Data for this task:

......

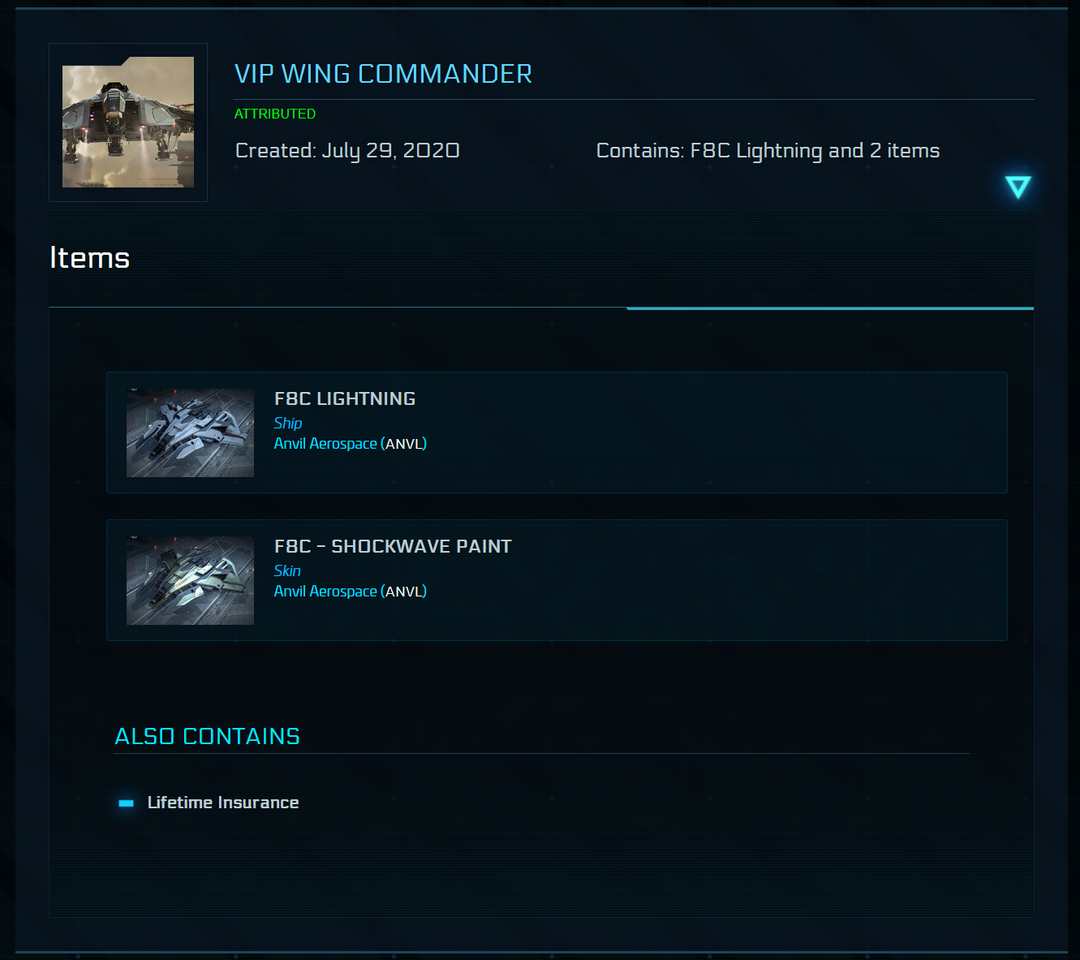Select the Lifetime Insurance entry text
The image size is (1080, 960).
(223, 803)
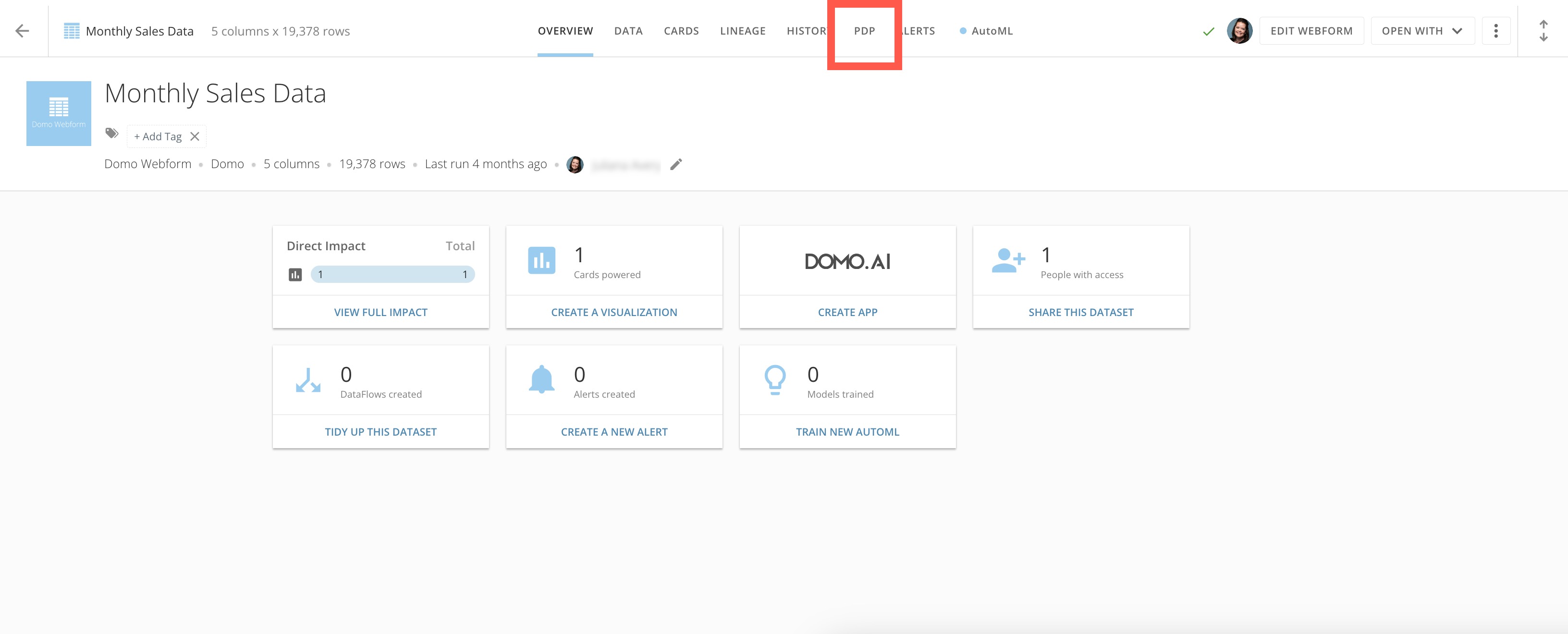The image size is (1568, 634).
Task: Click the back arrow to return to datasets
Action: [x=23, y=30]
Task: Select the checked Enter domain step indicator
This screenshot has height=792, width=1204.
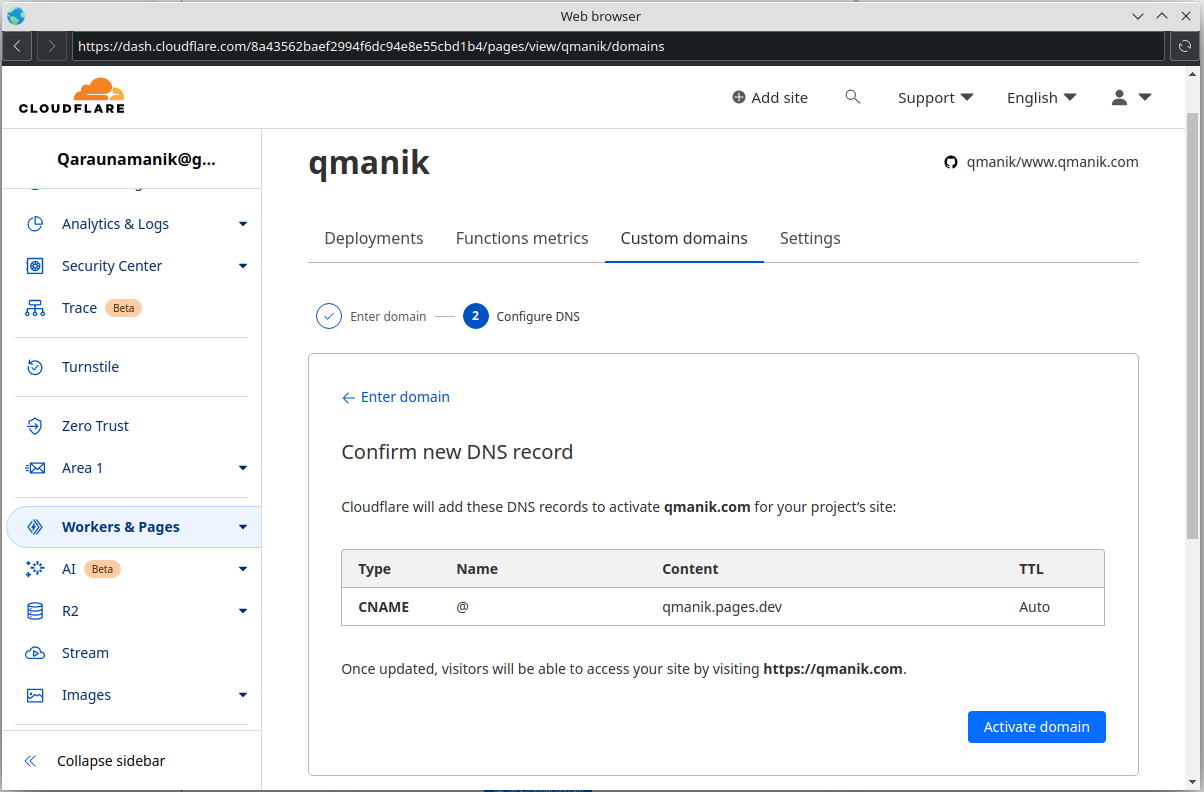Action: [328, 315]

......

What is needed: Convert the data above into a JSON list of strings, with one string per line and blank lines omitted. Leave the pictures out of the answer.

Solved problem:
[
  "Select the Lifetime Insurance entry text",
  "The image size is (1080, 960).",
  "(223, 803)",
  "The image size is (1568, 634).",
  "Task: Click the back arrow to return to datasets",
  "Action: [x=23, y=30]",
  "Task: Select the checked Enter domain step indicator",
  "This screenshot has height=792, width=1204.",
  "Action: [328, 315]"
]